■ EXERCISE:
Line by line, transcribe the data shown below.

Recorded data:

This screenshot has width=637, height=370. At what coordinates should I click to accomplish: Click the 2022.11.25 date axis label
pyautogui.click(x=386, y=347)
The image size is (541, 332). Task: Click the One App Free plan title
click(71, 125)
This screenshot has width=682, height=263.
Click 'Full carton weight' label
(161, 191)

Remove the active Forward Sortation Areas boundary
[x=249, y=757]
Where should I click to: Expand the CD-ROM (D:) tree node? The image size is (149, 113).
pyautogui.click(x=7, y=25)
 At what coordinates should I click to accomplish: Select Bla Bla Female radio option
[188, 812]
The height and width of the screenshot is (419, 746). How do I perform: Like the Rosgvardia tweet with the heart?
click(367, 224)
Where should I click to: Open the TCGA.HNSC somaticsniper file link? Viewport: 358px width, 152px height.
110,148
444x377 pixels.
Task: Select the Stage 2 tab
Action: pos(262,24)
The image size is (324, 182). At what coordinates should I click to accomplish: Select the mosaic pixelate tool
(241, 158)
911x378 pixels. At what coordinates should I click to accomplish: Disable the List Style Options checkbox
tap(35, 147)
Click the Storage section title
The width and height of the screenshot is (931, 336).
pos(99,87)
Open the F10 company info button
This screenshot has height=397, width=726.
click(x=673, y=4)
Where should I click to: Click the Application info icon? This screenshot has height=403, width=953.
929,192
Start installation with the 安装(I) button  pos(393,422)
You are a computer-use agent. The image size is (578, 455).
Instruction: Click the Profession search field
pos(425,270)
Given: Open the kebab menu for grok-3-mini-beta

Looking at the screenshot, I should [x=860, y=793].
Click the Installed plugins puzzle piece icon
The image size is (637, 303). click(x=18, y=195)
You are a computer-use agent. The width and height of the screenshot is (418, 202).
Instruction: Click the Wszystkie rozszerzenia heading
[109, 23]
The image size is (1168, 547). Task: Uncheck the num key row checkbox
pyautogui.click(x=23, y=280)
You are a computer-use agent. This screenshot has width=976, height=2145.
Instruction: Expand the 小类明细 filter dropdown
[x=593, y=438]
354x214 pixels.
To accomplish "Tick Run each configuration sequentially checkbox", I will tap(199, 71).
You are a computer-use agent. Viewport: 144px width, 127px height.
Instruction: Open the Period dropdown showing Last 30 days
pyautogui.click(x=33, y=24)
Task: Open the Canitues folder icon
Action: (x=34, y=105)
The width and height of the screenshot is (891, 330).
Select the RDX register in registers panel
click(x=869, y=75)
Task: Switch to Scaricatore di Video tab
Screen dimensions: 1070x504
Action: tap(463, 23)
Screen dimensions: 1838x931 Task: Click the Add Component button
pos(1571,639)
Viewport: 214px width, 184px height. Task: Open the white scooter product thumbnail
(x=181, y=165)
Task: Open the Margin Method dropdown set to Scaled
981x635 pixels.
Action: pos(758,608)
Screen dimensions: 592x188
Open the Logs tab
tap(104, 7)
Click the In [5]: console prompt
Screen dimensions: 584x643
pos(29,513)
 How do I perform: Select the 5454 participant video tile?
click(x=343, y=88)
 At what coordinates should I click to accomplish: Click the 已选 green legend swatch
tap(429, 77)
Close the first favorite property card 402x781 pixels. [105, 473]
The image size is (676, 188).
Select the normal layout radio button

■ ANSWER FOR THE TASK:
This screenshot has width=637, height=370. At what coordinates should I click to accomplish: Click the 2022.11.25 date axis label
pyautogui.click(x=386, y=347)
The image size is (541, 332). Task: Click the One App Free plan title
click(71, 125)
This screenshot has width=682, height=263.
Click 'Full carton weight' label
(161, 191)

Remove the active Forward Sortation Areas boundary
[x=249, y=757]
Where should I click to: Expand the CD-ROM (D:) tree node? The image size is (149, 113).
pyautogui.click(x=7, y=25)
 At what coordinates should I click to accomplish: Select Bla Bla Female radio option
[188, 812]
The height and width of the screenshot is (419, 746). How do I perform: Like the Rosgvardia tweet with the heart?
click(367, 224)
Where should I click to: Open the TCGA.HNSC somaticsniper file link? Viewport: 358px width, 152px height.
110,148
444x377 pixels.
Task: Select the Stage 2 tab
Action: pos(262,24)
The image size is (324, 182). At what coordinates should I click to accomplish: Select the mosaic pixelate tool
(241, 158)
911x378 pixels. At what coordinates should I click to accomplish: Disable the List Style Options checkbox
tap(35, 147)
Click the Storage section title
The width and height of the screenshot is (931, 336).
pos(99,87)
Open the F10 company info button
This screenshot has height=397, width=726.
click(x=673, y=4)
Where should I click to: Click the Application info icon? This screenshot has height=403, width=953.
929,192
Start installation with the 安装(I) button  pos(393,422)
You are a computer-use agent. The image size is (578, 455).
Instruction: Click the Profession search field
pos(425,270)
Given: Open the kebab menu for grok-3-mini-beta

Looking at the screenshot, I should [x=860, y=793].
Click the Installed plugins puzzle piece icon
The image size is (637, 303). click(x=18, y=195)
You are a computer-use agent. The width and height of the screenshot is (418, 202).
Instruction: Click the Wszystkie rozszerzenia heading
[109, 23]
The image size is (1168, 547). Task: Uncheck the num key row checkbox
pyautogui.click(x=23, y=280)
You are a computer-use agent. This screenshot has width=976, height=2145.
Instruction: Expand the 小类明细 filter dropdown
[x=593, y=438]
354x214 pixels.
To accomplish "Tick Run each configuration sequentially checkbox", I will tap(199, 71).
You are a computer-use agent. Viewport: 144px width, 127px height.
Instruction: Open the Period dropdown showing Last 30 days
pyautogui.click(x=33, y=24)
Task: Open the Canitues folder icon
Action: (x=34, y=105)
The width and height of the screenshot is (891, 330).
Select the RDX register in registers panel
click(x=869, y=75)
Task: Switch to Scaricatore di Video tab
Screen dimensions: 1070x504
Action: tap(463, 23)
Screen dimensions: 1838x931 Task: Click the Add Component button
pos(1571,639)
Viewport: 214px width, 184px height. Task: Open the white scooter product thumbnail
(x=181, y=165)
Task: Open the Margin Method dropdown set to Scaled
981x635 pixels.
Action: pos(758,608)
Screen dimensions: 592x188
Open the Logs tab
tap(104, 7)
Click the In [5]: console prompt
Screen dimensions: 584x643
pos(29,513)
 How do I perform: Select the 5454 participant video tile?
click(x=343, y=88)
 At what coordinates should I click to accomplish: Click the 已选 green legend swatch
tap(429, 77)
Close the first favorite property card 402x781 pixels. [105, 473]
The image size is (676, 188).
Select the normal layout radio button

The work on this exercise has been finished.